Ce n’est pas de n’avoir pas profité du moment que je vous reproche. D’une part, je ne vois pas clairement qu’il fût venu ; de l’autre, je sais assez que, quoi qu’on en dise, une occasion manquée se retrouve, tandis qu’on ne revient jamais d’une démarche précipitée.

Mais la véritable école est de vous être laissé aller à écrire. Je vous défie de prévoir à présent où ceci peut vous mener. Par hasard, espérez-vous prouver à cette femme qu’elle doit se rendre ? Il me semble que ce ne peut être là qu’une vérité de sentiment, et non de démonstration ; et que pour la faire recevoir, il s’agit d’attendrir et non de raisonner ; mais à quoi vous servirait d’attendrir par lettres, puisque vous ne seriez pas là pour en profiter ? Quand vos belles phrases produiraient une ivresse assez forte pour décider cette femme, vous flattez-vous qu’elle soit assez longue pour que la réflexion n’ait pas le temps d’en empêcher l’aveu ? Songez donc au temps qu’il faut pour écrire une lettre, à celui qui se passe avant qu’on la remette ; et voyez si, surtout une femme à principes comme votre Dévote, peut vouloir si longtemps ce qu’elle tâche de ne vouloir jamais. Cette marche peut réussir avec des enfants, qui, quand ils écrivent je vous aime, ne savent pas qu’ils disent je me rends. Mais la vertu raisonneuse de Mme de Tourvel me paraît fort bien connaître la valeur des termes. Aussi, malgré l’avantage que vous aviez pris sur elle dans votre conversation, elle vous bat dans sa lettre. Et puis, savez-vous ce qui arrive ? par cela seul qu’on dispute, on ne veut pas céder. A force de chercher de bonnes raisons, on en trouve, on les dit ; et après on y tient, non pas tant parce qu’elles sont bonnes que pour ne se pas démentir.

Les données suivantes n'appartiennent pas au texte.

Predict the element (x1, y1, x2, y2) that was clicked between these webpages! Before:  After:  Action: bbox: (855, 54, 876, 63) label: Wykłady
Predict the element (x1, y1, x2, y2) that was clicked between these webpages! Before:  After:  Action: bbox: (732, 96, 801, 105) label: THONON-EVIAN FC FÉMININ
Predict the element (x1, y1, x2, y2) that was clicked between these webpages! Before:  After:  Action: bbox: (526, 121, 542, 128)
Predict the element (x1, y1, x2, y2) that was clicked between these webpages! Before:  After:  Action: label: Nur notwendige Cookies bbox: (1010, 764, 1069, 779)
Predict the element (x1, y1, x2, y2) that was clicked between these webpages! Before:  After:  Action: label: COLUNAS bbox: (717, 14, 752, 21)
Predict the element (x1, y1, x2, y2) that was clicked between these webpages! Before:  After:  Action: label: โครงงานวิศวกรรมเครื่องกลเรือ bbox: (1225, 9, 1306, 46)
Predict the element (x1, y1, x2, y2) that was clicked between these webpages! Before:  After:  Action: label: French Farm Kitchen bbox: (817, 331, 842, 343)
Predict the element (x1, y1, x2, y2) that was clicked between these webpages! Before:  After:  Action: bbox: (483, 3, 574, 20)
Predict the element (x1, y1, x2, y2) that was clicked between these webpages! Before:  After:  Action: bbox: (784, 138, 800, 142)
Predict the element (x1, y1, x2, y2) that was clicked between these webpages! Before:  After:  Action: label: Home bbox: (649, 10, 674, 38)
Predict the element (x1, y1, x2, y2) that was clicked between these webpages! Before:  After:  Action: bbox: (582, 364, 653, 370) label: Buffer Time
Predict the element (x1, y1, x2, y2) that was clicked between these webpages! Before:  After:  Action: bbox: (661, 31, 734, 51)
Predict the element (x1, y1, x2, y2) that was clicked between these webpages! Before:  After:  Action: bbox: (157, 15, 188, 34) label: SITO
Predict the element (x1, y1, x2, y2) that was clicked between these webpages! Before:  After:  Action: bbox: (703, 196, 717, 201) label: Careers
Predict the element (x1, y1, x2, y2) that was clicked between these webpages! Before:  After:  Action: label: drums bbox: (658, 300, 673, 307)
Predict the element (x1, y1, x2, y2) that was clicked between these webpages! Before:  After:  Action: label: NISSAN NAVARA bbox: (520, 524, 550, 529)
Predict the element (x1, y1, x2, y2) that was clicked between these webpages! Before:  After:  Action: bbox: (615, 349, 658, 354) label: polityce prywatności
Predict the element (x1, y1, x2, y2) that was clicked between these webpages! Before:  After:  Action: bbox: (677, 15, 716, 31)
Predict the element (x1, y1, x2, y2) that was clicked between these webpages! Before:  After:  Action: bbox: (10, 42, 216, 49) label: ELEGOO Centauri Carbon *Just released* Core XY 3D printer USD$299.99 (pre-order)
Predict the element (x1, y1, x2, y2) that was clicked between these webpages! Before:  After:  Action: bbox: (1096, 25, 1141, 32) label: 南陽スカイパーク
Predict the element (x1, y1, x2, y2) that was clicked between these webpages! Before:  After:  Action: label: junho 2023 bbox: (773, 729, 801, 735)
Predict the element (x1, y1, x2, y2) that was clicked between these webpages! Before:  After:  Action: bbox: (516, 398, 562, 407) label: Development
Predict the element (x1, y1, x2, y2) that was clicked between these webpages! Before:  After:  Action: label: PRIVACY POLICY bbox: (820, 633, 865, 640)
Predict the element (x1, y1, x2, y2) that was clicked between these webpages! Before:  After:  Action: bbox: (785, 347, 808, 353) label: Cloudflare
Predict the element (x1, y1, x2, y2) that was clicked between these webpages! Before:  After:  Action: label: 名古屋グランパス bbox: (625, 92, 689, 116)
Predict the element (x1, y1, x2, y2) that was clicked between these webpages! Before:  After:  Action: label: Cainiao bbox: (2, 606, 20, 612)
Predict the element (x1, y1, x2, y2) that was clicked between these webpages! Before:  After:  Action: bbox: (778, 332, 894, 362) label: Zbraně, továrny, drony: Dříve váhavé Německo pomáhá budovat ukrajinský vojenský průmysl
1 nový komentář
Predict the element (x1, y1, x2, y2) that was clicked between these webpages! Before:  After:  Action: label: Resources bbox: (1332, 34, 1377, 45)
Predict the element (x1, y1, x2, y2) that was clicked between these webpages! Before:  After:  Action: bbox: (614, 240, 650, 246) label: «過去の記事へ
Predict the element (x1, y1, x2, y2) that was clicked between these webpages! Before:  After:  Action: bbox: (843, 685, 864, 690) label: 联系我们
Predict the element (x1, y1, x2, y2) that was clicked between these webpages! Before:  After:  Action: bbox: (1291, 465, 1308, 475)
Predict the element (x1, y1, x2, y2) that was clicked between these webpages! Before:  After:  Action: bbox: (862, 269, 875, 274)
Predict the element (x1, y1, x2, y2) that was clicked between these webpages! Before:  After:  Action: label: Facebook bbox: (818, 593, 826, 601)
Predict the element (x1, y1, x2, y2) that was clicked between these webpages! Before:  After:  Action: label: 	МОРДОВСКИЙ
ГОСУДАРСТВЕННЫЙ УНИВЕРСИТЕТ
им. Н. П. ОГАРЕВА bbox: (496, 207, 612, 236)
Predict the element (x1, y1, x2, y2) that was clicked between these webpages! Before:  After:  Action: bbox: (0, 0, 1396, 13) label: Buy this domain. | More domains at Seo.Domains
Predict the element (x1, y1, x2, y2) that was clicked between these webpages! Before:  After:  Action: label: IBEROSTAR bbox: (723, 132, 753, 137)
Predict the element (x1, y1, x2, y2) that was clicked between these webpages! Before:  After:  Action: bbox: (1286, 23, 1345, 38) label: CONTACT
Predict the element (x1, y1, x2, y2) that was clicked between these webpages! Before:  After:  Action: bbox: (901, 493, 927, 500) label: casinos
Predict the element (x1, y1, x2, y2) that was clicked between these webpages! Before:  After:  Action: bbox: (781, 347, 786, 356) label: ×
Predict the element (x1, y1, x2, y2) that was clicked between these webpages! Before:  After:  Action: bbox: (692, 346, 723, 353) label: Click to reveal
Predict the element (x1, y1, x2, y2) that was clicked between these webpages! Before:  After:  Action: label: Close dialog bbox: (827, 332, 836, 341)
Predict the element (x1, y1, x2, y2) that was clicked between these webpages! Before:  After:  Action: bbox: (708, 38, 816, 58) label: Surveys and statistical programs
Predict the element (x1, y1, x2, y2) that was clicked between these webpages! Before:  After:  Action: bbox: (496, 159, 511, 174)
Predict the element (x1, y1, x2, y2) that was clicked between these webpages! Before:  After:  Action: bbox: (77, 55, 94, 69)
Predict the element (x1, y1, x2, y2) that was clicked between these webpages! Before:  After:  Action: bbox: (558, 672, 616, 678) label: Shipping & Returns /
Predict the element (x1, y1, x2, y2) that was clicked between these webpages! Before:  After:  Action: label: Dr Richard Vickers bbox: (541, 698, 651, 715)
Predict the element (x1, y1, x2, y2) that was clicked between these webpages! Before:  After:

De plus, une remarque que je m’étonne que vous n’ayez pas faite, c’est qu’il n’y a rien de si difficile en amour, que d’écrire ce qu’on ne sent pas. Je dis encore d’une façon vraisemblable : ce n’est pas qu’on ne se serve des mêmes mots, mais on ne les arrange pas de même, ou plutôt on les arrange, et cela suffit. Relisez votre lettre : il y règne un ordre qui vous décèle à chaque phrase. Je veux croire que votre Présidente est assez peu formée pour ne s’en pas apercevoir ; mais qu’importe ? l’effet n’en est pas moins manqué. C’est le défaut des romans ; l’auteur se bat les flancs pour s’échauffer, et le lecteur reste froid. Héloïse est le seul qu’on en puisse excepter ; et malgré le talent de l’auteur, cette observation m’a toujours fait croire que le fonds en était vrai. Il n’en est pas de même en parlant. L’habitude de travailler son organe y donne de la sensibilité ; la facilité des larmes y ajoute encore : l’expression du désir se confond dans les yeux avec celle de la tendresse ; enfin le discours moins suivi amène plus aisément cet air de trouble et de désordre, qui est la véritable éloquence de l’amour ; et surtout la présence de l’objet aimé empêche la réflexion et nous fait désirer d’être vaincues.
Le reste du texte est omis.